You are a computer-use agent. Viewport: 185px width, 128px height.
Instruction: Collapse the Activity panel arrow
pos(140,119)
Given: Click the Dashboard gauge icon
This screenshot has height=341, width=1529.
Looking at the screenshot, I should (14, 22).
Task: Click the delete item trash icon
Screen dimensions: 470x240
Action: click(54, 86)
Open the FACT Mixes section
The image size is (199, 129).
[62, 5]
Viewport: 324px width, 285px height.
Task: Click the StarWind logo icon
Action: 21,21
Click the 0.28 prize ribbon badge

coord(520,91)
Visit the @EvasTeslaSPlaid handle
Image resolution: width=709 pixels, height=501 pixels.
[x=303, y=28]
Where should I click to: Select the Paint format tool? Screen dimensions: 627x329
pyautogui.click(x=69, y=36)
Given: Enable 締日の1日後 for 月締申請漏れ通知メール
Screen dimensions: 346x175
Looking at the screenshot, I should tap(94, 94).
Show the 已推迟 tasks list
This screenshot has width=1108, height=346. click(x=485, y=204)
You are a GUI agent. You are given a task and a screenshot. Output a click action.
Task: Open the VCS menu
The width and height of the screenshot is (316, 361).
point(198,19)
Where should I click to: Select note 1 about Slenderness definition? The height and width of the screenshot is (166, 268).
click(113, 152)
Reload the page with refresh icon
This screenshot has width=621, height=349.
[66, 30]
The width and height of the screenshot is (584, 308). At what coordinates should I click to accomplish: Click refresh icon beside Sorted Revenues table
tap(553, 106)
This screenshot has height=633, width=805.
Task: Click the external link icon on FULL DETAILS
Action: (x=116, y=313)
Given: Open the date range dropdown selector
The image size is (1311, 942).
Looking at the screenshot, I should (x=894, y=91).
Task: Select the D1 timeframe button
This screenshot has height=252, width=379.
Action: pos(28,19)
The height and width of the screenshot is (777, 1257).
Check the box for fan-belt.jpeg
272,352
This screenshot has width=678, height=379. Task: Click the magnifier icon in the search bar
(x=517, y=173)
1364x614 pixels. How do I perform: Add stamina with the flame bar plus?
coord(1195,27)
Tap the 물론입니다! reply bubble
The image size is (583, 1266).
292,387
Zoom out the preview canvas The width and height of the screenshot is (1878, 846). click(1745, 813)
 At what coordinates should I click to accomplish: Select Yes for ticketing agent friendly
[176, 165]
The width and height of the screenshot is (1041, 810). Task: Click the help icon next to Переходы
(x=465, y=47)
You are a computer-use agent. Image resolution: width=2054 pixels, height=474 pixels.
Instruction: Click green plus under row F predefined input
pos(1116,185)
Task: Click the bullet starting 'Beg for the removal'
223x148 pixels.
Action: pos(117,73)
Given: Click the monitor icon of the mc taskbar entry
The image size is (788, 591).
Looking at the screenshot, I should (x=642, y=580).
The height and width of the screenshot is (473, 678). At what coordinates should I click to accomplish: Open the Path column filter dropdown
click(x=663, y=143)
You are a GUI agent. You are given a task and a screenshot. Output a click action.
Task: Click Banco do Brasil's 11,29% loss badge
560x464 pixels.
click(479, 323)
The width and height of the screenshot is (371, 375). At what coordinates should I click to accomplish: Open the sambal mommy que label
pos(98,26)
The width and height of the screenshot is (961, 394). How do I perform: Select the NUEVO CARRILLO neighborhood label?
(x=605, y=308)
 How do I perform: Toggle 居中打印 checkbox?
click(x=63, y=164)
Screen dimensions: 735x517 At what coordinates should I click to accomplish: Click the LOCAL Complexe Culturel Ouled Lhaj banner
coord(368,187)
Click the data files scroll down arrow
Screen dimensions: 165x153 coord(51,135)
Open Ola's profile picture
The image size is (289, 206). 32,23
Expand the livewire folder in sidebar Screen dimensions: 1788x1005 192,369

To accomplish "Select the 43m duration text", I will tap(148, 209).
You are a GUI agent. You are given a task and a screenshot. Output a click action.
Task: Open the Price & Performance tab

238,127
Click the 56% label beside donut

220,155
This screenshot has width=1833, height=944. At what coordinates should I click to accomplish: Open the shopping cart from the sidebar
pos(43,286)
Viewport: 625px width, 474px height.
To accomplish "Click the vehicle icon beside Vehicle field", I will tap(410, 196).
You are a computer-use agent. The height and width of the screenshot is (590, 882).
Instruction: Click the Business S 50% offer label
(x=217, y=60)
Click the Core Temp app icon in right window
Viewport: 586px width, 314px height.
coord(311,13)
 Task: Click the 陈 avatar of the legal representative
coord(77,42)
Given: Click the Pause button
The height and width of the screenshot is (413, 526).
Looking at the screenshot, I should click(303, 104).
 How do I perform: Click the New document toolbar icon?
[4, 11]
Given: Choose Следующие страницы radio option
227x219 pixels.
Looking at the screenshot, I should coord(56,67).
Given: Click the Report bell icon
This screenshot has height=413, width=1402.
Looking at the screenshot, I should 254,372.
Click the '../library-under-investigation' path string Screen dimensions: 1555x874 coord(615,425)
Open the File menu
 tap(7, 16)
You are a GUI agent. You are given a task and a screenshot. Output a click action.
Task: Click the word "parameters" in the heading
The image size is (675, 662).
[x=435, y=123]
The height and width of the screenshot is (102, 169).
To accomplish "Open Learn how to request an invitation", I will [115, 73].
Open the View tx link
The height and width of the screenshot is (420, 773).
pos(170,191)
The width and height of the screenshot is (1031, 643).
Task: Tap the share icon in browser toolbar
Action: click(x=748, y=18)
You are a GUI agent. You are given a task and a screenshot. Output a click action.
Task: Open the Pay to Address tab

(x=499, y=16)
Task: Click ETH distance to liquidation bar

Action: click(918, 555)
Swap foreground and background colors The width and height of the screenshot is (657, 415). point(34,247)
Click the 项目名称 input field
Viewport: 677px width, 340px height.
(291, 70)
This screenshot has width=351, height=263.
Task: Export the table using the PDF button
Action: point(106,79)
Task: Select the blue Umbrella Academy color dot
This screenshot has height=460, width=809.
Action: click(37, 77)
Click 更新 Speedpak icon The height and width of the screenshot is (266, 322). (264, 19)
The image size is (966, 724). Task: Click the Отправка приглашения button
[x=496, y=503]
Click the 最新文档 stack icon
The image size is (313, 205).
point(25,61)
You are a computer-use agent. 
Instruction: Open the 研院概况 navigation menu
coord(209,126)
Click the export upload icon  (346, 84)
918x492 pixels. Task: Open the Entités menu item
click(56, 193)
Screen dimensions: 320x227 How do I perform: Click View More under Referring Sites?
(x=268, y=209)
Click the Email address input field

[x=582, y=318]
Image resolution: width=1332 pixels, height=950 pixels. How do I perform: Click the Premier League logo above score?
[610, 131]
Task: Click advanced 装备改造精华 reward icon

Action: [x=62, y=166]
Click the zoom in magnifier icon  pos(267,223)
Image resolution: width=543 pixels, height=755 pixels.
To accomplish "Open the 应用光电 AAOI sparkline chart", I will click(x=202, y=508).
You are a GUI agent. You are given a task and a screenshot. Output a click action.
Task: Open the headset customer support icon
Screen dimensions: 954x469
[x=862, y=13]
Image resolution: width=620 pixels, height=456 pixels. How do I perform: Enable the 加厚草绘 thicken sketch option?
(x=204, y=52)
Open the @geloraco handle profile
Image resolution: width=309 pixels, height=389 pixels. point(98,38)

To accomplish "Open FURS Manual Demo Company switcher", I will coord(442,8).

********************

PROBLEM TO WORK ON: An answer consisting of the number alone is required: how many lines in the entries hold the string "computer"?

ANSWER BOX: 4